* **WRITTEN INSTRUCTION 1**:
Repeat the records verbatim, leaving out the pictures.

* **ARTICLE**:

>> BEGIN

With continuing economic uncertainty and the Securities & Exchange Commission’s (SEC’s) recent proposed rules on greenhouse gas (GHG) emissions reporting, organizations should be taking a closer look at their environmental reserves to help free up capital and drive firm-wide sustainability-focused investments.
An often-forgotten asset within planning initiatives, environmental reserves refer to the amount of capital a company has set aside and can access to address potential liabilities related to environmental contamination or regulatory requirements. Traditionally, most large corporations have focused their internal environmental reserve evaluations on their largest remediation (e.g., Superfund) sites or long-term maintenance type environmental issues without making accurate adjustments as those projects progress through their lifecycle. As a result, reserves can be over-estimated at sites where there was substantial, recent cleanup progress or where a strategy change can reduce future costs, unnecessarily tying up capital. By prioritizing and implementing a consistent evaluation of environmental reserves, organizations can potentially reduce balance sheet stress and ensure capital is being strategically deployed for their most important future activities.
Having access to capital that can be freely used is critical for any organization to grow and meet its objectives. This is now more important than ever in the environment, health and safety (EHS) and sustainability arenas with companies recognizing that 2030 GHG reduction targets are fast approaching and won’t be achieved without a significant investment of time and money. This urgency has been compounded by the “great resignation” and the challenges many organizations currently face to staff their most critical environmental programs. Over-reserving for other environmental issues where it may not be needed increases the cost to access capital on more critical programs and may delay implementation of EHS and Sustainability initiatives causing irreparable harm to an organization’s brand and reputation.
In today’s dynamic business climate, a framework to put in place real-time reserves management can greatly improve an organization’s EHS, ESG (environmental, social and governance) and sustainability programs. Historically, reviews of environmental reserves are completed annually but little detailed examination is done – many organizations simply note what was held the year prior and carry that amount over. In many cases, this is a manual “paper” exercise that does not take advantage of the digital tools that can improve the efficiency and accuracy of the exercise through analytical or even predictive modeling. By reviewing reserves quarterly using more advanced processes, organizations can gain a better understanding of their risks to identify areas where they may be most vulnerable or where they can free up cash for other initiatives.

>> END

* **RECORDED INFORMATION**:
>> BEGIN

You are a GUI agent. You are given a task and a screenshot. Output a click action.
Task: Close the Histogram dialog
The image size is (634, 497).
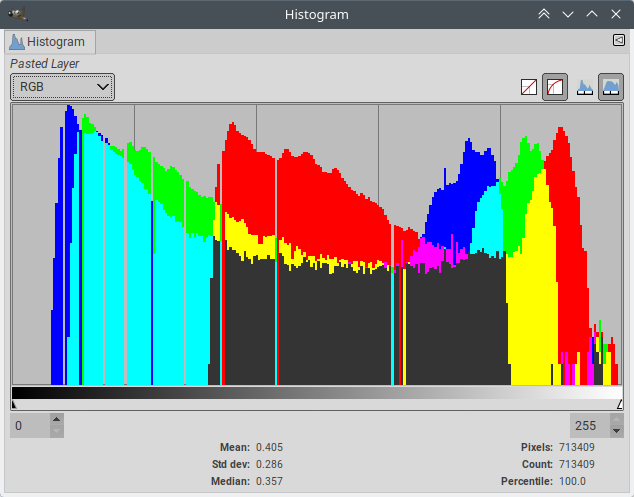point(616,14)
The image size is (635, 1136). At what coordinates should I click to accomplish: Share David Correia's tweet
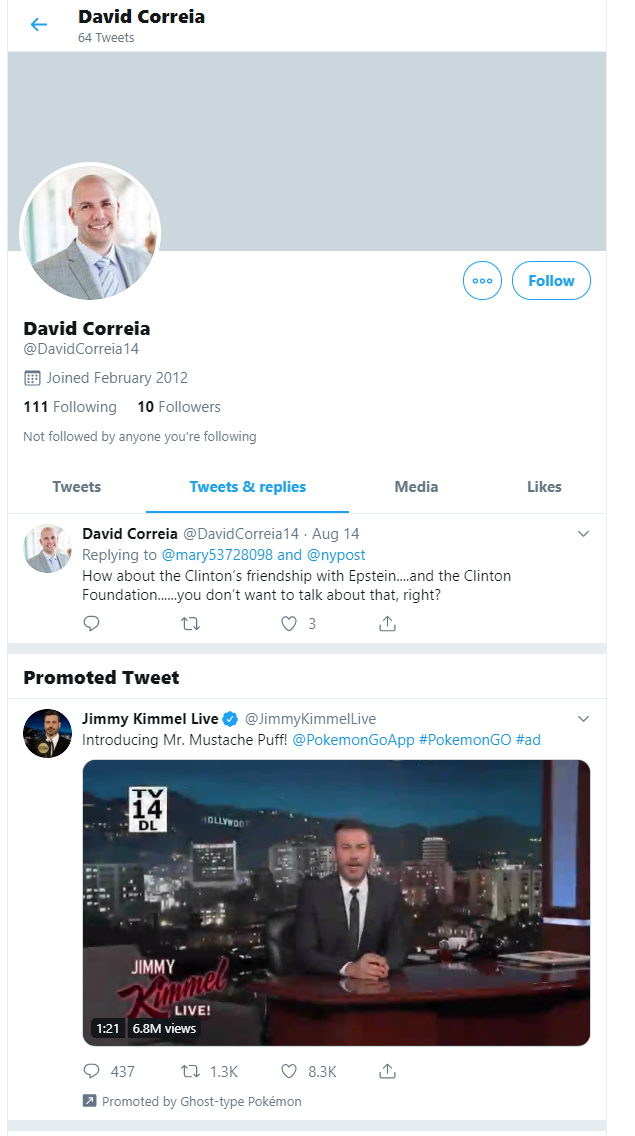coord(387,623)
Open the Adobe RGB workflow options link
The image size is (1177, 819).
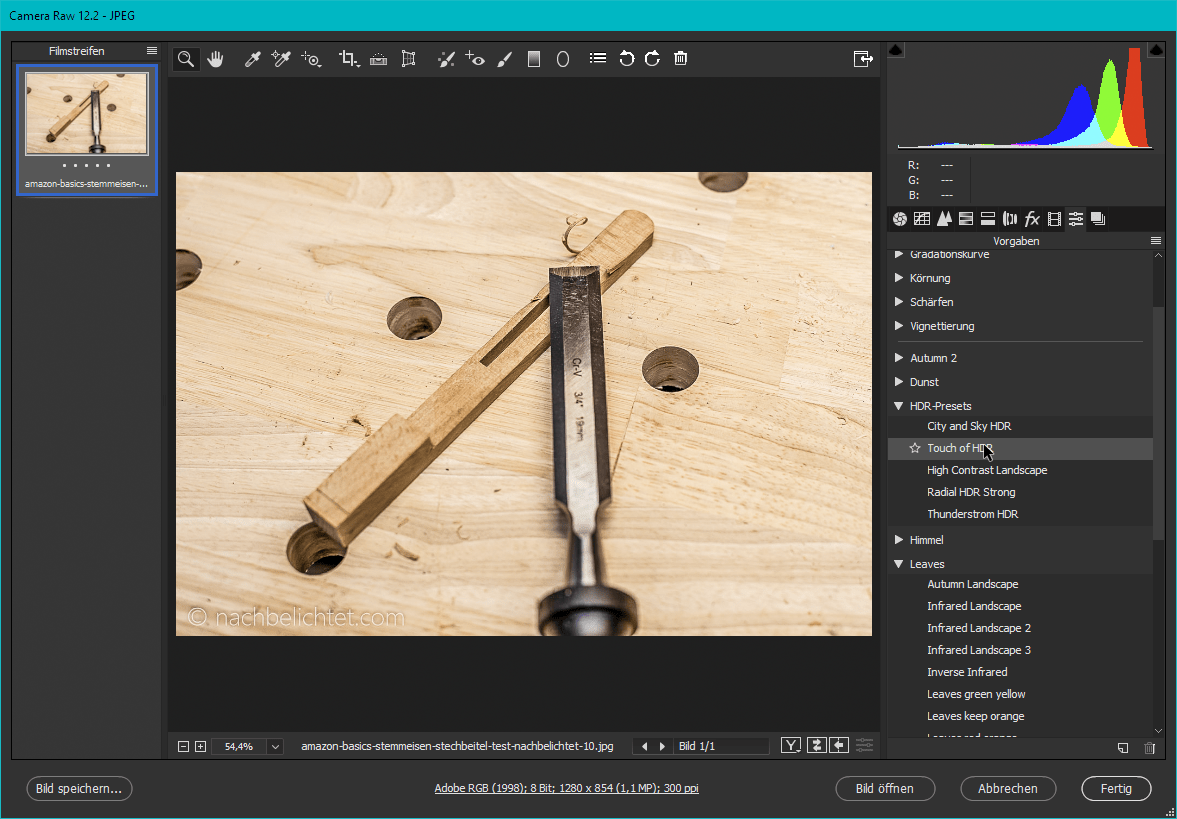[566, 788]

>> END

* **WRITTEN INSTRUCTION 2**:
Reproduce the full article on environmental reserves verbatim.

* **OUTPUT 1**:
You are a GUI agent. You are given a task and a screenshot. Output a click action.
Task: Close the Histogram dialog
The image size is (634, 497).
point(616,14)
The image size is (635, 1136). At what coordinates should I click to accomplish: Share David Correia's tweet
coord(387,623)
Open the Adobe RGB workflow options link
The image size is (1177, 819).
[566, 788]

* **OUTPUT 2**:
With continuing economic uncertainty and the Securities & Exchange Commission’s (SEC’s) recent proposed rules on greenhouse gas (GHG) emissions reporting, organizations should be taking a closer look at their environmental reserves to help free up capital and drive firm-wide sustainability-focused investments.
An often-forgotten asset within planning initiatives, environmental reserves refer to the amount of capital a company has set aside and can access to address potential liabilities related to environmental contamination or regulatory requirements. Traditionally, most large corporations have focused their internal environmental reserve evaluations on their largest remediation (e.g., Superfund) sites or long-term maintenance type environmental issues without making accurate adjustments as those projects progress through their lifecycle. As a result, reserves can be over-estimated at sites where there was substantial, recent cleanup progress or where a strategy change can reduce future costs, unnecessarily tying up capital. By prioritizing and implementing a consistent evaluation of environmental reserves, organizations can potentially reduce balance sheet stress and ensure capital is being strategically deployed for their most important future activities.
Having access to capital that can be freely used is critical for any organization to grow and meet its objectives. This is now more important than ever in the environment, health and safety (EHS) and sustainability arenas with companies recognizing that 2030 GHG reduction targets are fast approaching and won’t be achieved without a significant investment of time and money. This urgency has been compounded by the “great resignation” and the challenges many organizations currently face to staff their most critical environmental programs. Over-reserving for other environmental issues where it may not be needed increases the cost to access capital on more critical programs and may delay implementation of EHS and Sustainability initiatives causing irreparable harm to an organization’s brand and reputation.
In today’s dynamic business climate, a framework to put in place real-time reserves management can greatly improve an organization’s EHS, ESG (environmental, social and governance) and sustainability programs. Historically, reviews of environmental reserves are completed annually but little detailed examination is done – many organizations simply note what was held the year prior and carry that amount over. In many cases, this is a manual “paper” exercise that does not take advantage of the digital tools that can improve the efficiency and accuracy of the exercise through analytical or even predictive modeling. By reviewing reserves quarterly using more advanced processes, organizations can gain a better understanding of their risks to identify areas where they may be most vulnerable or where they can free up cash for other initiatives.